Review: Snoopy Blasts Off!
- By : Nat
- Category : New releases, Reviews
I’ve added five new Peanuts books to the AAUGH.com Reference Library in the past three days, and life is full, so I’m playing catchup. Am I immediately reviewing The Peanuts Papers, the just-released book of essays about Peanuts by various members of the intelligentsia and the cool kids? Not right off – there’s about thirty essays in that book, and while I’ve read some of them before (about a third of them are reprints, the rest are new), it will take me a while to go through it all. So I’m knocking out some easy ones.
Snoopy Blasts Off! is the third of the four books in the recent McDonald’s Happy Meal set, and the one that I managed to miss getting at the restaurant and had to turn to the aftermarket for. This is a nice look at the International Space Station, with Snoopy and Woodstock on a mission up there to deliver snacks. There’s nice coverage of aspects of the station, and this volume’s special item is a pop-up of the station itself. The art is by the always impeccable Tom Brannon.
It’s the text by Justin Cooper that has me dwelling on the trickiness of translating Peanuts into prose. In the strip, we can see Snoopy thinking, and Woodstock issuing his mouthful of vertical scratches, and we can understand that they are communicating, even though we only directly understand Snoopy’s thoughts. It’s a show, don’t tell situation. That’s trickier in prose.
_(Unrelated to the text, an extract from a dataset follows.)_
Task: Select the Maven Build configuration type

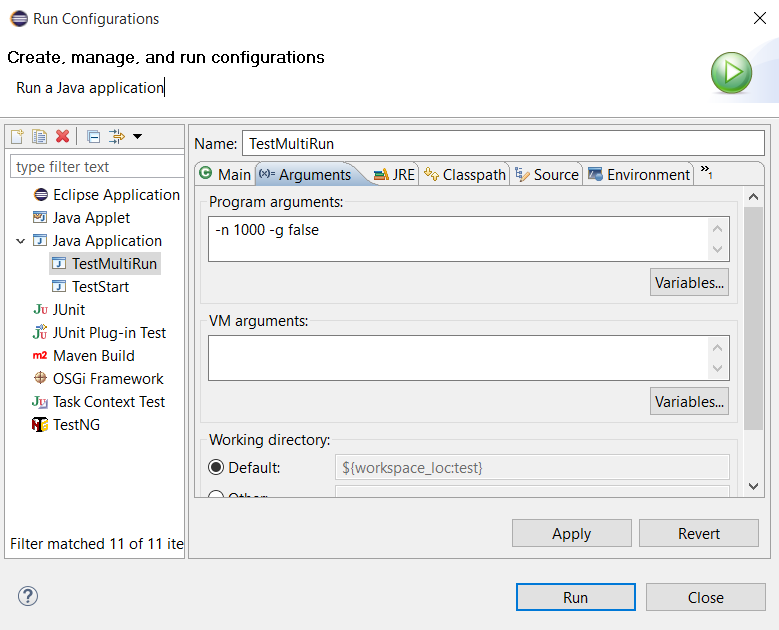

When Cooper does have a statement for Woodstock to convey, We are given thought dialogue for Snoopy, using italics to make it literal, while Woodstock has his dialogue described rather than quoted (“Woodstock reminded Snoopy that he was also dressed as an astronaut.”) And the verb used to convey how Snoopy communicates the sentence varies. It leads off with “Snoopy thought”, which is a good choice, it grounds the telling in the real form of communication, and thus makes more acceptable things that suggest that Snoopy is actually vocalizing his statements. The various verbs used: “Snoopy continued”, “said”, “sighed”, “exclaimed”, “explained”, “asked”, “assured”, and “told”.
There was one phrase that opened a mystery I had not considered before: “Snoopy thought to himself”. I never really wondered whether Woodstock was capable of understanding all of Snoopy’s thoughts, or whether that applies only to directed thoughts. The question really is: is Snoopy a telepathic communicator, or is Woodstock a mind reader? This is a question of deep philosophic import only to those of us with nothing better to do.
By the way, for those of you interested in seeing more of the Peanuts/NASA projects, the new cartoon shorts will be available on Apple TV+ on that service’s launch date of November 1, so it’s just a few days away!